Dave Tolls wrote:With FX (as you say) you get the full touch support.
It's a mix. There are separate
touchPressed and
touchReleased events that JavaFX supports, but they don't act as alternatives to the mouse events. Instead, if you want to assign an "action" to a JavaFX Button, that action will fire when you click the button with the mouse, and it will also fire when you press the button through the touch screen. That's because the touch screen emulates a mouse, and generates the same
MOUSE_PRESSED,
MOUSE_RELEASED, and
MOUSE_CLICKED events the mouse generates. That means the touch screen will also fire the action. But, owing to the silly way the events are timed (meaning that you don't get the
MOUSE_PRESSED event until
after you lift your finger), you can't make the touch screen behave like a real electromechanical button would behave. In fact, it doesn't even take the focus or change in any other way until you lift your finger (unless you
move your finger while you touch the screen, and I cannot figure that behavior out at all).
Now, you can add
touchPressed handlers to fire the action for you, but then you will fire the action twice: once when the
touchPressed handler fires it, and once more when the touch screen sends the three mouse events after you lift your finger. You also have to take the focus and arm the button in the
touchPressed handler, if you want the same visual feedback the mouse gives you.
To prevent the second firing, you can set a "skip" Boolean flag in the
touchPressed handler, and have the action handler consult it. If it's true, set it false and just return.
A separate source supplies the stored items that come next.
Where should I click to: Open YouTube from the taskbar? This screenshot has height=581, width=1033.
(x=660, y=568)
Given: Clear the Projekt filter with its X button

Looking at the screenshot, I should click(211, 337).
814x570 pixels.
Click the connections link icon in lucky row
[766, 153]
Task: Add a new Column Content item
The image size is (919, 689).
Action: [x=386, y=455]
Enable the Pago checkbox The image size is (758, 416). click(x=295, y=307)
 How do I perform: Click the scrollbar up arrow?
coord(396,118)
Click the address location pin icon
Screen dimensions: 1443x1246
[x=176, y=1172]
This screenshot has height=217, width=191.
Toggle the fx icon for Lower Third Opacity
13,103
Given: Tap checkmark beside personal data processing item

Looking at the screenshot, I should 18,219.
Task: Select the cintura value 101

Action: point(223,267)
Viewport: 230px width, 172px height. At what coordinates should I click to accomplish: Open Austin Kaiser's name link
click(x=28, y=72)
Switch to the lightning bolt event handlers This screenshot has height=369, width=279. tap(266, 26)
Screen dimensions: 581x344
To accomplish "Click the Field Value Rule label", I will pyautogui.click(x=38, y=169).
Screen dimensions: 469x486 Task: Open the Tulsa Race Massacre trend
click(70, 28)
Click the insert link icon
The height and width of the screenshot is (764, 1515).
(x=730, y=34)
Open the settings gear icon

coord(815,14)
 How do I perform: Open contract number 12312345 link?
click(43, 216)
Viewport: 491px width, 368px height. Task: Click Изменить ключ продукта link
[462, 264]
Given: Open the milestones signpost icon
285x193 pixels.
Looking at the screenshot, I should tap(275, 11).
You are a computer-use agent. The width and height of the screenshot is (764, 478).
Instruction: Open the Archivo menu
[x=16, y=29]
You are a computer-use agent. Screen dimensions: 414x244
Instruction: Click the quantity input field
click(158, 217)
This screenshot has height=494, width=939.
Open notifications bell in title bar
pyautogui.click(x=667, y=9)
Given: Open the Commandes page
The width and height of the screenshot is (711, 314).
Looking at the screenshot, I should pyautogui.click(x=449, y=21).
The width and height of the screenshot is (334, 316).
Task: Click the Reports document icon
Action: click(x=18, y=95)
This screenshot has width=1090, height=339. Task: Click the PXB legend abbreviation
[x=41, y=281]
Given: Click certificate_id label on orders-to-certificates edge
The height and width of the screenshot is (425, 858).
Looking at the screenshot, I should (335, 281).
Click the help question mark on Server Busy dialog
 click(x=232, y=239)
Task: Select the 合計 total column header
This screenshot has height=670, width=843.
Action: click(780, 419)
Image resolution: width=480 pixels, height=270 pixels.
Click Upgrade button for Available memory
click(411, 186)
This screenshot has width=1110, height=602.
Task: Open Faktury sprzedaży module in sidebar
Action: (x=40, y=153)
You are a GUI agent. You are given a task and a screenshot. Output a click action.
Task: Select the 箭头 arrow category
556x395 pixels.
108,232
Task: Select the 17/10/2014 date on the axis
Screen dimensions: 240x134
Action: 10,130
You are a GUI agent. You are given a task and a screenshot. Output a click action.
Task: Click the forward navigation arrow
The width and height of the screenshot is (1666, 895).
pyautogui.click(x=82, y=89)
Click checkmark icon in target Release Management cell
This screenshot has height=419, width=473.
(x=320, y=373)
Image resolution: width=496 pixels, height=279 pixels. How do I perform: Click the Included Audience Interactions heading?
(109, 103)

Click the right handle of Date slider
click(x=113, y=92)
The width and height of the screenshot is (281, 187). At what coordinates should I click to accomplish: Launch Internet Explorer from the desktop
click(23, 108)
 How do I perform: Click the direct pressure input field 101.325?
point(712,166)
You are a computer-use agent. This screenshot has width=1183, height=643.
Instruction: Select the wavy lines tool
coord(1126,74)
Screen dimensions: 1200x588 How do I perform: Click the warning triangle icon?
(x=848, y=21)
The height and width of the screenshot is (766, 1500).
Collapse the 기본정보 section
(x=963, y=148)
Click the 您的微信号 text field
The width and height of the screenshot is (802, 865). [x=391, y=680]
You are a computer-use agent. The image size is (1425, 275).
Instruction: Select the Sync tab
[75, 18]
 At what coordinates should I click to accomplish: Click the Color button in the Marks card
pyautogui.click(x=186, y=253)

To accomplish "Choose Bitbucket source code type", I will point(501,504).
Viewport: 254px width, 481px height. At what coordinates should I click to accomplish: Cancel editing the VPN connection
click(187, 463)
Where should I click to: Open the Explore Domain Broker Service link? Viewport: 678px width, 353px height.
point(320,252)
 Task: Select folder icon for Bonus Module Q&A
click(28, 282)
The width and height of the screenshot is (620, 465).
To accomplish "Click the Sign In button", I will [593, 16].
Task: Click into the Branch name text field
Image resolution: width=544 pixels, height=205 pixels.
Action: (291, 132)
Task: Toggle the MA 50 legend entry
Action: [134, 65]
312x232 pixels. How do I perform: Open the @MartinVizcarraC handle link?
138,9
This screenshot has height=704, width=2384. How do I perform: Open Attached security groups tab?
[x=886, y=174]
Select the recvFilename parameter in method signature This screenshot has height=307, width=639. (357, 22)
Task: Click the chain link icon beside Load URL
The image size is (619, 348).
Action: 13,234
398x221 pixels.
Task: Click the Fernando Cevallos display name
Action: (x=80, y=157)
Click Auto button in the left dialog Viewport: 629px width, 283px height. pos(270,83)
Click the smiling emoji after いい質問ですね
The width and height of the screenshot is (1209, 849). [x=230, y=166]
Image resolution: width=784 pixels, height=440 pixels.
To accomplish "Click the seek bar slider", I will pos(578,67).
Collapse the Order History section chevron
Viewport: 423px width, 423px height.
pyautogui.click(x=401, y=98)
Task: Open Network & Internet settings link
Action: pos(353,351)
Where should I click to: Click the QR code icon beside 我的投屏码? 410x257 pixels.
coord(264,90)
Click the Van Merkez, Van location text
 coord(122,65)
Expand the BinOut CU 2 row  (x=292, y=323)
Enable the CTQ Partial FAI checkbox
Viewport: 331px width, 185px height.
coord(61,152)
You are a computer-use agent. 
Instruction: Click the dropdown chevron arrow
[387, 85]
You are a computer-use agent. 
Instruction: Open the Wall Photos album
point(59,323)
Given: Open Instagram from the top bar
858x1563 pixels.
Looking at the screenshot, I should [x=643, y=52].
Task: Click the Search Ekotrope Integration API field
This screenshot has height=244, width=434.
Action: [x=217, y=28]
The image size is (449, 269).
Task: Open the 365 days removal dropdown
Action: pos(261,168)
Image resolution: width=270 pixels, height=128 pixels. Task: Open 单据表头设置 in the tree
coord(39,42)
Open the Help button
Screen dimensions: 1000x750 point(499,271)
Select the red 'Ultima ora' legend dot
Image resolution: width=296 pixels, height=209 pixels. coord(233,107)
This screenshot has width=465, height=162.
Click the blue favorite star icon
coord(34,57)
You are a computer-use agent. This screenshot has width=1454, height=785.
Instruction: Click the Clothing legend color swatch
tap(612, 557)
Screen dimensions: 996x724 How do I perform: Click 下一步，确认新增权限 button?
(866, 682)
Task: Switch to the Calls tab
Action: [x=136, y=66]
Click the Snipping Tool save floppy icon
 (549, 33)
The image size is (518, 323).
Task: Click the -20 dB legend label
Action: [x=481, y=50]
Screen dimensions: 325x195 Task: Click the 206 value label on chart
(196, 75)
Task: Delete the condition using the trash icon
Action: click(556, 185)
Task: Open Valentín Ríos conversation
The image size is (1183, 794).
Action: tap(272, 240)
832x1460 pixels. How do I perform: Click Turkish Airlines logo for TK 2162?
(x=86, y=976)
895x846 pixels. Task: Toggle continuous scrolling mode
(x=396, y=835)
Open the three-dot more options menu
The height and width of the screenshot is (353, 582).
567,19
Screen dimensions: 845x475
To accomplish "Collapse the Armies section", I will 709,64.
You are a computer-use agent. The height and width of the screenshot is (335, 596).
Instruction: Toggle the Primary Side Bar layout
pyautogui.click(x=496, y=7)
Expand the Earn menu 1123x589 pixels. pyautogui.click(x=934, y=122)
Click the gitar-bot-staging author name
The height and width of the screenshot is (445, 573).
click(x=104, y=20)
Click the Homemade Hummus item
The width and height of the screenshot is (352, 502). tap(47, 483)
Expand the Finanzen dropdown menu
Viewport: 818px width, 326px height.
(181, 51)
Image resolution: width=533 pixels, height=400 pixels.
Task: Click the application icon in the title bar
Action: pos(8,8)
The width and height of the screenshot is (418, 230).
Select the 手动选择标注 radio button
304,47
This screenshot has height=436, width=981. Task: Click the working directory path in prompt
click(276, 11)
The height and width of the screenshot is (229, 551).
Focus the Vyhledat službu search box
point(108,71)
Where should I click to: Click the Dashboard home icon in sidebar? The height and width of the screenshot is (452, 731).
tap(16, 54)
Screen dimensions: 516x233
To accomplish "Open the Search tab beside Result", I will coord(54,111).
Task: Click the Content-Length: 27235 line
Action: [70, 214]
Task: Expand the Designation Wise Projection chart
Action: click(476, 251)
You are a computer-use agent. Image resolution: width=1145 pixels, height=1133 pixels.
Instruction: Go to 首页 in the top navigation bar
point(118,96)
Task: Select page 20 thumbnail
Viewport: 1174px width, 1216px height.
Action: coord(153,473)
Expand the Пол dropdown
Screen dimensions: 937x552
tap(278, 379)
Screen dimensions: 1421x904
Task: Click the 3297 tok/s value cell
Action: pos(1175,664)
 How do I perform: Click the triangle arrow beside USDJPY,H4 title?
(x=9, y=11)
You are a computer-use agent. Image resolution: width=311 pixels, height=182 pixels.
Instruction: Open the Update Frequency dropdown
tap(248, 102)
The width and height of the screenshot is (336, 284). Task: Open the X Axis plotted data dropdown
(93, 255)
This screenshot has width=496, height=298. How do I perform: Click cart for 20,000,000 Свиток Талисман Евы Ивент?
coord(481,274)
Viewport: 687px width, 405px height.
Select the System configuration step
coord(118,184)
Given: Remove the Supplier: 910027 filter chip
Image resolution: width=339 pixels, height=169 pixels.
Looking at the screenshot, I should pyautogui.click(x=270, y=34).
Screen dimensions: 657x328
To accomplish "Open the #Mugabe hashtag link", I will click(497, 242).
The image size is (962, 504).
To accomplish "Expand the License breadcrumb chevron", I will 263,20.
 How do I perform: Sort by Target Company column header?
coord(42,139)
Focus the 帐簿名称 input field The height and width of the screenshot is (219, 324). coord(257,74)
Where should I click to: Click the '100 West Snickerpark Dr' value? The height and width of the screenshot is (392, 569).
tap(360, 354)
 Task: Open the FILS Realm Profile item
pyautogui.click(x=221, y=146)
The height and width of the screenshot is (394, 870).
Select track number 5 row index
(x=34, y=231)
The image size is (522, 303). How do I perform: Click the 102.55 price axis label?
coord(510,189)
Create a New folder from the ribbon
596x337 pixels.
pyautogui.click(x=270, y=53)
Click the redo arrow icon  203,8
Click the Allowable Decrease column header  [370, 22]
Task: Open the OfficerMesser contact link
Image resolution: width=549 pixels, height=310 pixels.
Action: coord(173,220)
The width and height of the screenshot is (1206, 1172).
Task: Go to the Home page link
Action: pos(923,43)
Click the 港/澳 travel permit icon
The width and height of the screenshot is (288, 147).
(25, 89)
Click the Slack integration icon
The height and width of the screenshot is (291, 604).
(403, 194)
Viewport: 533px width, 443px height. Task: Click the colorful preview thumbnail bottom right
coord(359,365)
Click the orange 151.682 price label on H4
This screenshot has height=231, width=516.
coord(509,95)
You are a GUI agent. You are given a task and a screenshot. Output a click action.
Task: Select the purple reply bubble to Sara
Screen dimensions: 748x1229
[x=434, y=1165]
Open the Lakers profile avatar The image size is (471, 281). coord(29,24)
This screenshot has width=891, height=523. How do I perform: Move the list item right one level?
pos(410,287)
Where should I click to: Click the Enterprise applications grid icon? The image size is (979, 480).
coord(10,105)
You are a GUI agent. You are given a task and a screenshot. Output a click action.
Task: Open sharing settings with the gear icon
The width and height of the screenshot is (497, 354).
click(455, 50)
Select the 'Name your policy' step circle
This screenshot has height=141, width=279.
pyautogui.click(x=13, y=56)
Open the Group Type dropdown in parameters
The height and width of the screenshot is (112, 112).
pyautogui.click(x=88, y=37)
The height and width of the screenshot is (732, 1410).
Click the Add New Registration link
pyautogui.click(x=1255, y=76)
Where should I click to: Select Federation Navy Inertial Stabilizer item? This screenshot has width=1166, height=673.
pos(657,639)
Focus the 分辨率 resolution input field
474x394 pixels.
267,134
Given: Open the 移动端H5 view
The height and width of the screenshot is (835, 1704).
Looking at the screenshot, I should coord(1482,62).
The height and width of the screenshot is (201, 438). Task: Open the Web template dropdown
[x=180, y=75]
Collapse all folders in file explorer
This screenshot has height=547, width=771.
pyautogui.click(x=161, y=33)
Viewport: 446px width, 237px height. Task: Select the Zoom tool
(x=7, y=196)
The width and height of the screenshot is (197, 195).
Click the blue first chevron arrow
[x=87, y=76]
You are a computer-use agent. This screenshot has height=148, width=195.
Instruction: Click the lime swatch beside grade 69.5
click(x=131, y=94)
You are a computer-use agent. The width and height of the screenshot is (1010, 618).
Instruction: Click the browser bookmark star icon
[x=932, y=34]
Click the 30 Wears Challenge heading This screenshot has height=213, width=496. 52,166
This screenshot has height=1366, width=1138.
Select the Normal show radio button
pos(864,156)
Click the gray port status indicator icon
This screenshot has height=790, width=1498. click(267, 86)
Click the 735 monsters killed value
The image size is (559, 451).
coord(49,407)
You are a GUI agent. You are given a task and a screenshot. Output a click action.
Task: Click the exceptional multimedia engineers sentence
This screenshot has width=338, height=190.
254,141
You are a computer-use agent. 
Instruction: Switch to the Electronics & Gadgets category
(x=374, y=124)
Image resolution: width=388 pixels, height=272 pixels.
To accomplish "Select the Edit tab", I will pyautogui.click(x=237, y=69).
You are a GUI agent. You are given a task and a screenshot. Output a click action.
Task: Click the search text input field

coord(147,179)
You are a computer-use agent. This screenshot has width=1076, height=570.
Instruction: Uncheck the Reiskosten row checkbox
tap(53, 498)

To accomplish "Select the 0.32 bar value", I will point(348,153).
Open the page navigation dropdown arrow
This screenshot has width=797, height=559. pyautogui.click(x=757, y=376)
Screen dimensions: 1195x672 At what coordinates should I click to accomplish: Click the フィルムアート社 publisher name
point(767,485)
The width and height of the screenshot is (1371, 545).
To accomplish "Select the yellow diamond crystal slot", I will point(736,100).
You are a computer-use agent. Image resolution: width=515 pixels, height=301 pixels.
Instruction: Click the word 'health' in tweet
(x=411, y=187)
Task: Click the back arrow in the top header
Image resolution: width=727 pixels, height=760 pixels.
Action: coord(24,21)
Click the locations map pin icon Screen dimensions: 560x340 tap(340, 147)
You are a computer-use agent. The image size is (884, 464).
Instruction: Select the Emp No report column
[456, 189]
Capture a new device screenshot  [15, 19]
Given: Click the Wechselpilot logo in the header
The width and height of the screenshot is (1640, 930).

If it is false, execute the action.
But this gets worse...
If you press the button through the touch screen, take the focus, arm the button, fire the action, and set the skip flag, and
then drag your finger off the button before taking your finger off the screen, the
MOUSE_PRESSED event will occur, but the
MOUSE_RELEASED event will not occur (for that button, anyway). This means the action will
not fire a second time, because the necessary mouse events don't all happen. Thus, with the skip flag set, the next time you do press or click the button, the action will not be executed, because the skip flag is still set.
To get around this, I added a
touchReleased handler. This is always called, even if you drag your finger off the button before taking it off the screen. In that handler, I can check to see if the event happened inside the visible shape of the button (there's actually a library method for that). If so, then (and only then) do I set the skip flag, since I can be confident that the mouse events will all be sent such that the action will be fired a second time (and, therefore, I want it to be skipped).
This all seems to work, but it also seems insane. This
can't be how the JavaFX designers expected me to use the touch screen, by fighting with its dual behavior of sending touch events and mouse events. In this context, I'd rather just have the touch screen stop sending mouse events entirely. Or, as I started out, I would be happy if it just sent the pressed events for both mouse and touch like it does for touch: when, in fact, it is pressed. But it doesn't.
Is this really how touch screens work in Java?
(Adding this
thread to JavaFX, since that's become a big part of the discussion.)